L’argument économique, enfin, explique aussi, dans une certaine mesure, cette propension populaire à la défiance. A l’aune des difficultés que traverse le Japon pour en finir avec la stagnation, la demande de budget record déposée au début du mois par le ministère de la défense pour l’exercice d’avril 2016 à mars 2017 – 5 090 milliards de yens, soit environ 37,5 milliards d’euros (+ 2,2 % en un an) – passe mal.     

Dans le voisinage immédiat du Japon, l'anxiété sourd également. La Chine, en particulier, s’est empressée de déplorer le fait que Tokyo s’écarte de la voie qui consiste à promouvoir la paix et la coopération.
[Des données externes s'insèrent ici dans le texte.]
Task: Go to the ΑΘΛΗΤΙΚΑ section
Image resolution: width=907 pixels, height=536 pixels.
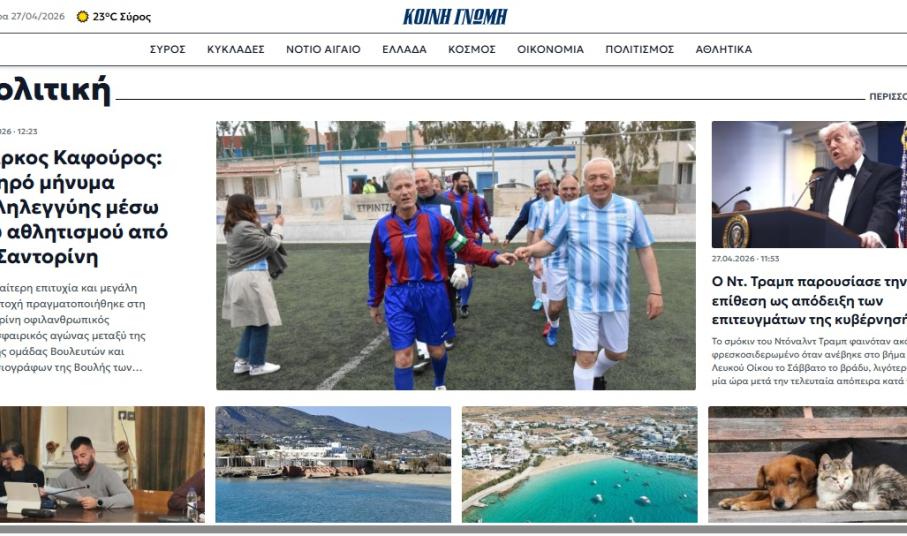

Organe officiel du Parti communiste chinois, le Global Times, peu avare en critiques, n’a pas manqué de fustiger ce qu’il considère comme une nouvelle inféodation aux Etats-Unis (40 000 militaires américains sont actuellement stationnés dans le pays). La Corée du Sud, elle aussi, nourrit certaines préoccupations, d’autant qu’à l’instar de Pékin, elle a un contentieux territorial avec Tokyo, à propos des rochers Liancourt (îlots Dokdo/Takeshima).         

 

Pour le Japan Times, Shinzo Abe a peut-être remporté la première manche, même si cette victoire a provoqué une sévère érosion de sa cote de popularité, qui n’atteint plus que 36 %. Reste que son « passage en force » n’est pas près d’éteindre la polémique sur la constitutionnalité des lois de défense dont il s’est fait le héraut. Peu réceptif aux coups de semonce comme aux blandices de l’opinion, le chef du gouvernement saura en juillet 2016, lors des élections sénatoriales, s’il a remporté son pari législatif.